てかそういやなんでコイツあんな所で倒れてたんだ? 気になるし聞いてみるか...


「えっとルカ... ルカでいいか?」


「もちろん、いいわよ!」


「なんでお前はあんな場所で倒れてたんだ?

 お前のその溢れ出る魔力でどうにかならなかったのか?」


「え...? なんで私の魔力に気付けてるの? 完璧に隠してるはずなのに...」


「俺はなんでか知らねぇが、魔力が尽きない体質でな。 

 その変な体質のと関係があるのかはいまいち分かんねぇが魔力を感知しやすいんだ」


「えぇ...? 嘘よ、絶対嘘よ。 私、精霊に隠してもらってるのよ?」


「いやだってその精霊今寝てんじゃねぇか」


俺がそう言うとルカは布団を体に寄せて初めて魔物を見る子供の様な目で見てきた。


「なんで精霊が見えてるのよ!!」


「いや、だから言っただろうが。 俺もお前と一緒で魔力が人より多いんだ。

 魔力の塊みたいな精霊はよく見えるんだよ」


「でもそう言う割にロイ、ロイには精霊が居ないじゃない」


「俺の魔力が強すぎてそこら辺の精霊とかだったら死んじまうんだよ、魔力に体を汚染されてな。

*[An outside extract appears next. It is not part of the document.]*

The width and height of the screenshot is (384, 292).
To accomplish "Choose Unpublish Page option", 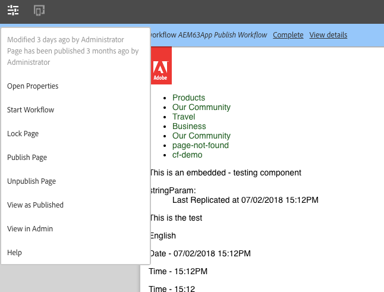I will tap(31, 181).
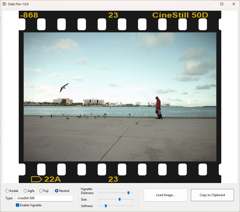Choose the Fuji film brand
This screenshot has width=240, height=212.
tap(41, 191)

まぁ、 ここに居るお前の精霊が死んでねぇって事はお前の精霊は相当優秀な精霊なんだろうな」


「リエル。 私の精霊はリエルって言うの。

 多分今リエルは私を守る為に使った魔力が多すぎて魔力切れを起こしちゃったんだと思う」


「だから寝てんのか。 てかそのリエルってのが守ったのか。

 すげぇな... あの吹雪からお前を守るって」


「リエルは優秀だもの!!」


「暇な時に喋らしてくれよ。 そのリエルとやらによ」


「もちろんいいわよ!」


「ありがとよ。

 んじゃまぁ話もここぐらいにして用意されてる風呂とか飯食べようぜ? 

 それと言い忘れてたがこれからよろしくな ルカ」


「こちらこそ楽しい旅が出来そうで良かったわロイ!! これからよろしく!」


色々あったが、なんとか一人仲間を作る事が出来た。


剣士 ルカ•ドリスタン それと精霊のリエル


俺達の冒険譚は今ここから始まった。